'''

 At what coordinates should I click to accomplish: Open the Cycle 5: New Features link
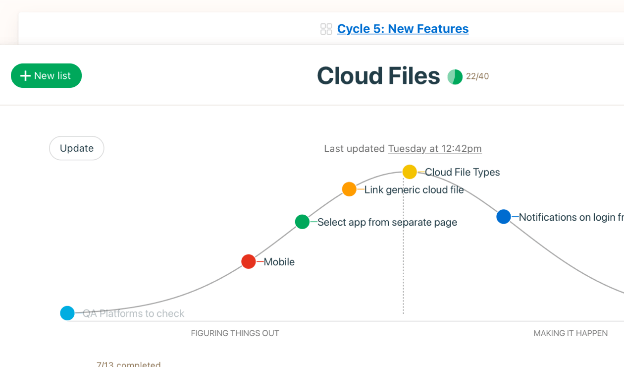pos(403,28)
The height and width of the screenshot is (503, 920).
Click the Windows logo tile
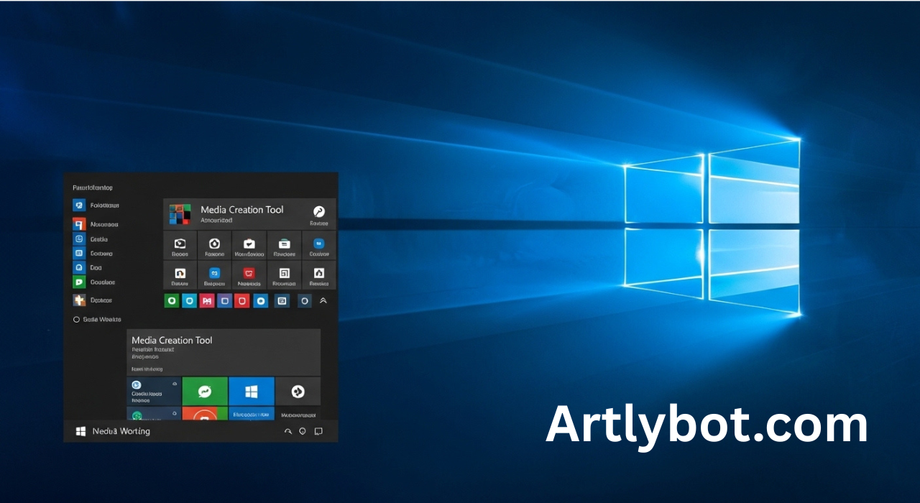tap(252, 391)
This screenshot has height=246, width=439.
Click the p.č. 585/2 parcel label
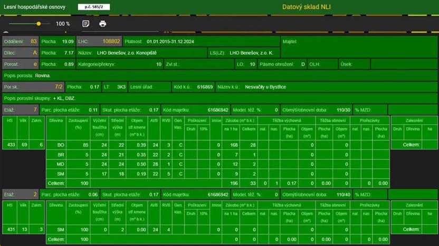pos(94,7)
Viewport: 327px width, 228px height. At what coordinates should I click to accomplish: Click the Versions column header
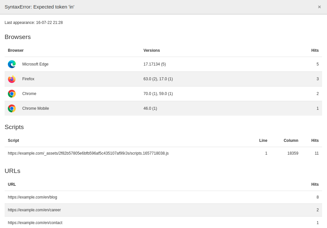point(152,50)
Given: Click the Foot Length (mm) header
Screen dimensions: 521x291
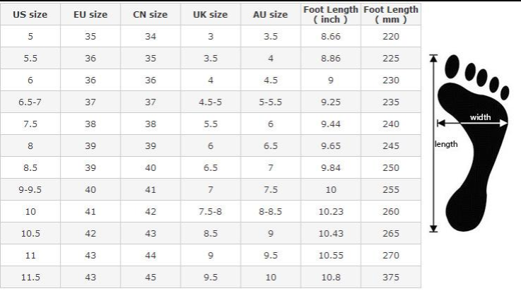Looking at the screenshot, I should [x=390, y=13].
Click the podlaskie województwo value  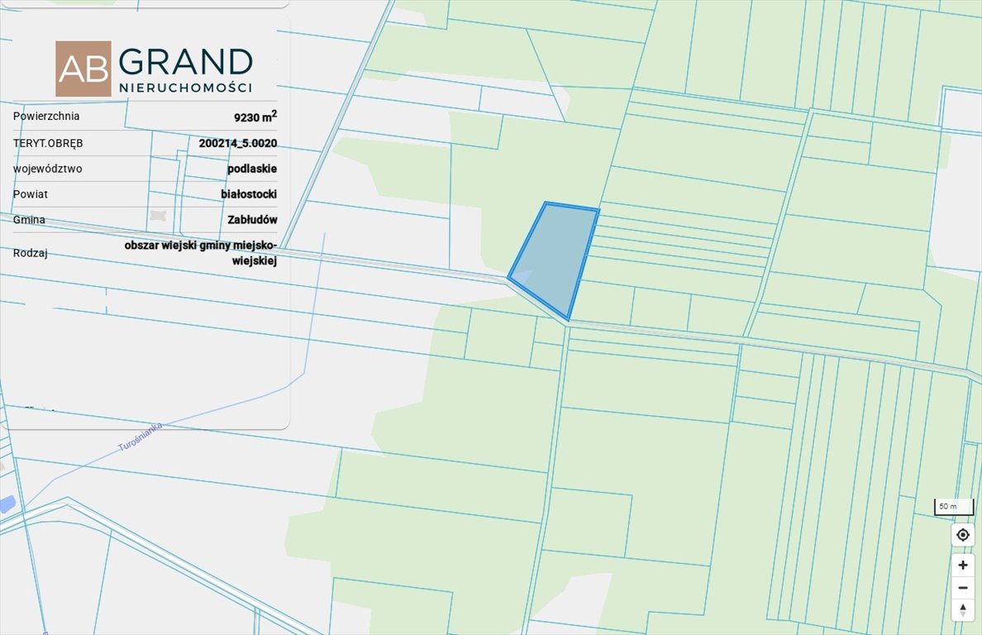252,169
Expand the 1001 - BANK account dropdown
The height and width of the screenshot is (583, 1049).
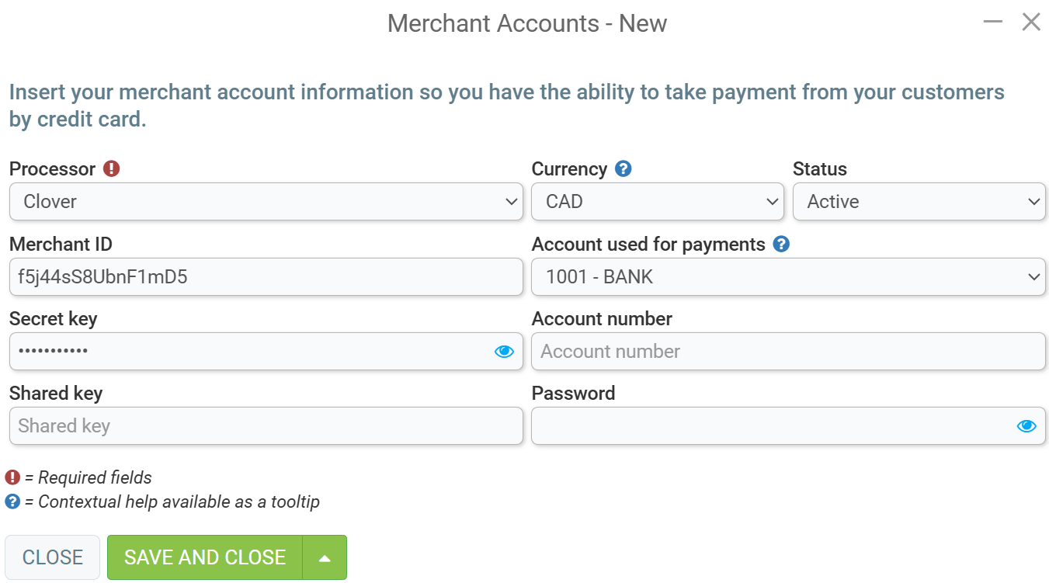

'''

ACTIVITY: Write out nothing but the lines from the one with "Expand the 1001 - BANK account dropdown" through the last line of the entries, exactly as they stand; pictures are not part of the copy.

RESPONSE FOR THIS EXERCISE:
Expand the 1001 - BANK account dropdown
The height and width of the screenshot is (583, 1049).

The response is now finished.